▶ [Brondocument]

☆ ☆ ☆

ECLI:NL:RBZWB:2025:1767
Rechtbank Zeeland-West-Brabant
- Eerste aanleg - enkelvoudig
- Rechtspraak.nl
Veroordeling UWV tot betaling van proceskosten in bestuursrechtelijke procedure
Op 28 maart 2025 heeft de Rechtbank Zeeland-West-Brabant uitspraak gedaan in de zaak tussen verzoekster en het Uitvoeringsinstituut werknemersverzekeringen (UWV) inzake een verzoek om proceskostenvergoeding. Verzoekster had eerder een beroep ingesteld tegen het UWV wegens het niet tijdig beslissen op haar aanvraag van 16 november 2022. Na het indienen van het beroep heeft het UWV op 22 januari 2025 alsnog een beslissing genomen, waardoor verzoekster haar beroep heeft ingetrokken.
De rechtbank heeft het UWV in de gelegenheid gesteld om te reageren op het verzoek om veroordeling in de proceskosten. Het UWV heeft aangegeven zich te kunnen vinden in een proceskostenvergoeding. De rechtbank heeft vervolgens zonder zitting uitspraak gedaan op het verzoek om proceskostenveroordeling.

☆ ☆ ☆

▶ [Opdracht 1] Geef uit de uitspraak over de proceskosten woordelijk de passage weer van "De rechtbank heeft het" tot en met "verzoek om proceskostenveroordeling.".
▶ [Opdracht 2] Op welke datum heeft het UWV volgens de uitspraak over de proceskosten alsnog een beslissing genomen?
▶ [Opdracht 3] Zet de uitspraak over de proceskostenveroordeling van het UWV voort na de laatste zin.

☆ ☆ ☆

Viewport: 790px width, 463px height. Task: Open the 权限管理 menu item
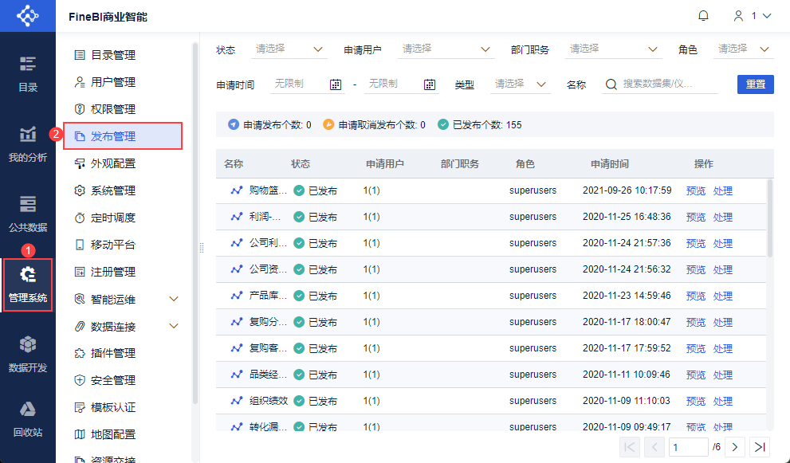pos(112,109)
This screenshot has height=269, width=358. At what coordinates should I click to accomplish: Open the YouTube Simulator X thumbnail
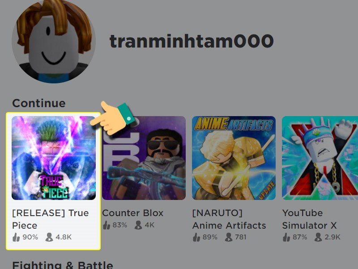point(320,158)
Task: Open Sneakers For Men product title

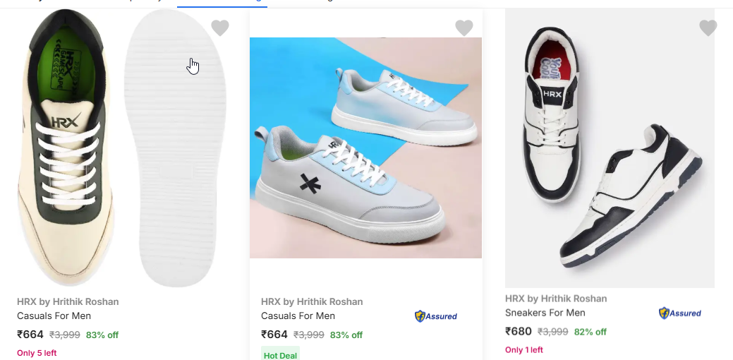Action: tap(545, 313)
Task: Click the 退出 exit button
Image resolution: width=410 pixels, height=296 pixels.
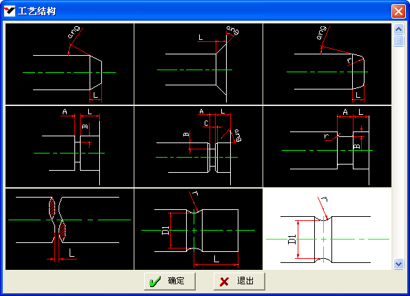Action: (239, 282)
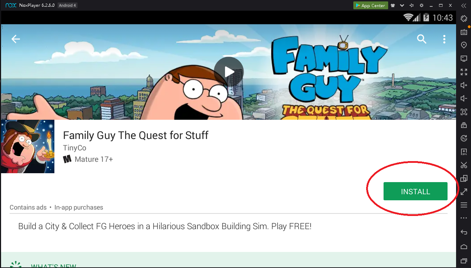Open the Nox App Center

(370, 5)
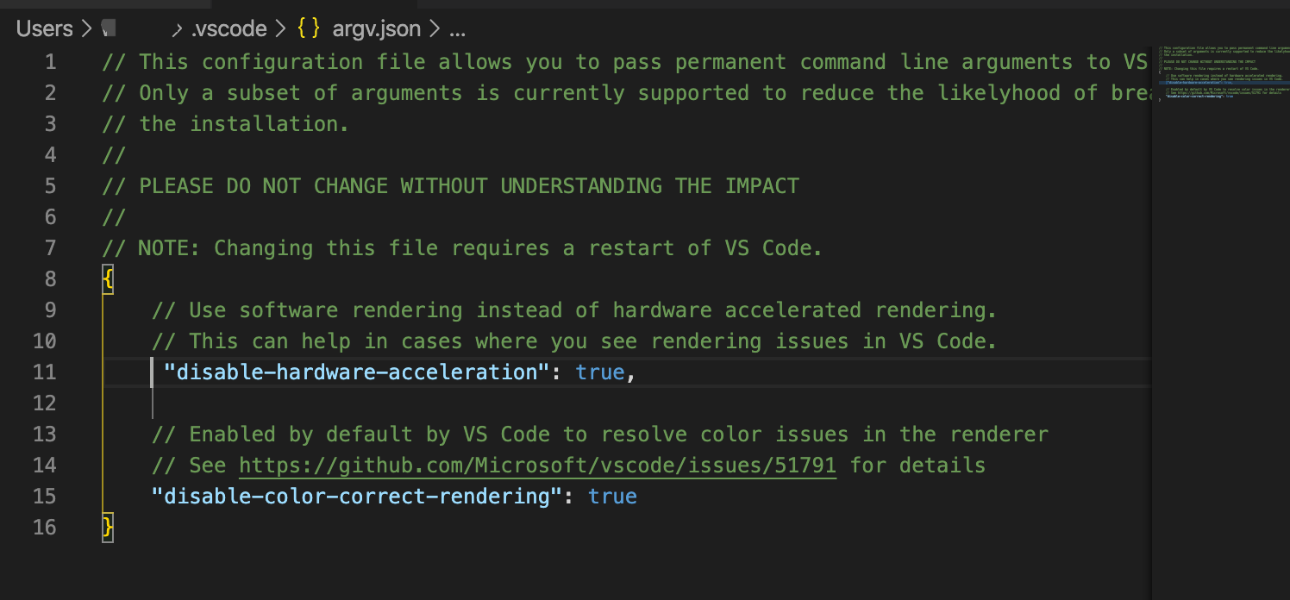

☆ ☆ ☆

▶ [Antwoord 1]
De rechtbank heeft het UWV in de gelegenheid gesteld om te reageren op het verzoek om veroordeling in de proceskosten. Het UWV heeft aangegeven zich te kunnen vinden in een proceskostenvergoeding. De rechtbank heeft vervolgens zonder zitting uitspraak gedaan op het verzoek om proceskostenveroordeling.

▶ [Antwoord 2] Op 22 januari 2025.

▶ [Antwoord 3]
De rechtbank heeft geoordeeld dat het UWV geheel aan verzoekster is tegemoetgekomen door alsnog te beslissen op haar aanvraag. Daarom heeft de rechtbank het verzoek om proceskostenveroordeling toegewezen. De proceskosten zijn berekend op € 453,50, waarbij rekening is gehouden met de wegingsfactor van 0,5, aangezien de zaak enkel betrekking had op de overschrijding van de beslistermijn. Daarnaast is het UWV verplicht om het door verzoekster betaalde griffierecht van € 371,- te vergoeden. De uitspraak is openbaar gemaakt en partijen zijn geïnformeerd over de mogelijkheid tot verzet.